■ Exercise details
Take the data below and extract the lines from the one with "Screen dimensions: 536x399" to the one with "You are a computer-use agent. This", inclusive, exactly as written.

(Extracted records)
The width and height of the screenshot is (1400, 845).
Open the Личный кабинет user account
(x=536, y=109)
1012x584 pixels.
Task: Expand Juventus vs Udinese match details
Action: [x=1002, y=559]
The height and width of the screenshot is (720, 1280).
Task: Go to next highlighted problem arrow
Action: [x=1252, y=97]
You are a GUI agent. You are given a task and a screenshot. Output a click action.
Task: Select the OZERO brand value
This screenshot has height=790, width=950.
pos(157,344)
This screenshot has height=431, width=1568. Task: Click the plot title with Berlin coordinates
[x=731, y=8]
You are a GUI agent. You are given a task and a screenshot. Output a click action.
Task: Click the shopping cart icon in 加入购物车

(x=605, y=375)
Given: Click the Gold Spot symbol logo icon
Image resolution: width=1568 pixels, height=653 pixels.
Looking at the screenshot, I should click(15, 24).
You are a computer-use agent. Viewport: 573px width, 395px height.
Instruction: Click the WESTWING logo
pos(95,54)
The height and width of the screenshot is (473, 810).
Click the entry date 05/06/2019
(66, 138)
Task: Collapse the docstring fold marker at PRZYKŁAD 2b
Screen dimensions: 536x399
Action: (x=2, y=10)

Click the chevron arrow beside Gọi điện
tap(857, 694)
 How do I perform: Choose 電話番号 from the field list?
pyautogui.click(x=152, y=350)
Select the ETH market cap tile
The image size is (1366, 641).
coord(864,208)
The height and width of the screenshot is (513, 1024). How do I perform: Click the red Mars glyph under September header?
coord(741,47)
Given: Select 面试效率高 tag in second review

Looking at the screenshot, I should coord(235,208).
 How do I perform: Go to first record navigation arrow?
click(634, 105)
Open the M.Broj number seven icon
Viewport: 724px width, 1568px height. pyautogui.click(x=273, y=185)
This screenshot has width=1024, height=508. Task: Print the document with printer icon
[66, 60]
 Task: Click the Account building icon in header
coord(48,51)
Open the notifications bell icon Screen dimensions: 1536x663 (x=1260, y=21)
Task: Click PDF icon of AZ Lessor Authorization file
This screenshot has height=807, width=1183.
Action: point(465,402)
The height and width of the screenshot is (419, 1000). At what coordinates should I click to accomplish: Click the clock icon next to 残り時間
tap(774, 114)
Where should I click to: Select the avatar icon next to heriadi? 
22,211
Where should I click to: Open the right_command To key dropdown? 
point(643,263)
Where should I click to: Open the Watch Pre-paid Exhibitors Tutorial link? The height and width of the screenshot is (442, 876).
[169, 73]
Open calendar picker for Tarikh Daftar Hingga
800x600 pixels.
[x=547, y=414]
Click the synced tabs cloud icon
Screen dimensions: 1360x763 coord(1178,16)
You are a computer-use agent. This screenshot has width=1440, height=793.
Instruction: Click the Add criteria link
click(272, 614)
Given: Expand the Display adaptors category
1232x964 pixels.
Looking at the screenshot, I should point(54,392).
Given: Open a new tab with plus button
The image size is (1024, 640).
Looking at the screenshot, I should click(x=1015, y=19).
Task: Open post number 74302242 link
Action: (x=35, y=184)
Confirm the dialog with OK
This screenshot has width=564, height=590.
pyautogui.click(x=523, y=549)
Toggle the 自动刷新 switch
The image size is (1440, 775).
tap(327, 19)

■ Exercise output
Screen dimensions: 536x399
Action: (x=2, y=10)

Click the chevron arrow beside Gọi điện
tap(857, 694)
 How do I perform: Choose 電話番号 from the field list?
pyautogui.click(x=152, y=350)
Select the ETH market cap tile
The image size is (1366, 641).
coord(864,208)
The height and width of the screenshot is (513, 1024). How do I perform: Click the red Mars glyph under September header?
coord(741,47)
Given: Select 面试效率高 tag in second review

Looking at the screenshot, I should coord(235,208).
 How do I perform: Go to first record navigation arrow?
click(634, 105)
Open the M.Broj number seven icon
Viewport: 724px width, 1568px height. pyautogui.click(x=273, y=185)
This screenshot has width=1024, height=508. Task: Print the document with printer icon
[66, 60]
 Task: Click the Account building icon in header
coord(48,51)
Open the notifications bell icon Screen dimensions: 1536x663 (x=1260, y=21)
Task: Click PDF icon of AZ Lessor Authorization file
This screenshot has height=807, width=1183.
Action: point(465,402)
The height and width of the screenshot is (419, 1000). At what coordinates should I click to accomplish: Click the clock icon next to 残り時間
tap(774, 114)
Where should I click to: Select the avatar icon next to heriadi? 
22,211
Where should I click to: Open the right_command To key dropdown? 
point(643,263)
Where should I click to: Open the Watch Pre-paid Exhibitors Tutorial link? The height and width of the screenshot is (442, 876).
[169, 73]
Open calendar picker for Tarikh Daftar Hingga
800x600 pixels.
[x=547, y=414]
Click the synced tabs cloud icon
Screen dimensions: 1360x763 coord(1178,16)
You are a computer-use agent. This screenshot has width=1440, height=793.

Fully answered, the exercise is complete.